Below are the records; print them all without any alteration.

(Records excerpted from a collection)
____________________
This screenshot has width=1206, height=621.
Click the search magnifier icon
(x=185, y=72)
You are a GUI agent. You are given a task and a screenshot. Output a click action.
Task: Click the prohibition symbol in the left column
____________________
▸ Response below
This screenshot has width=1206, height=621.
Click the search magnifier icon
(x=185, y=72)
You are a GUI agent. You are given a task and a screenshot. Output a click action.
Task: Click the prohibition symbol in the left column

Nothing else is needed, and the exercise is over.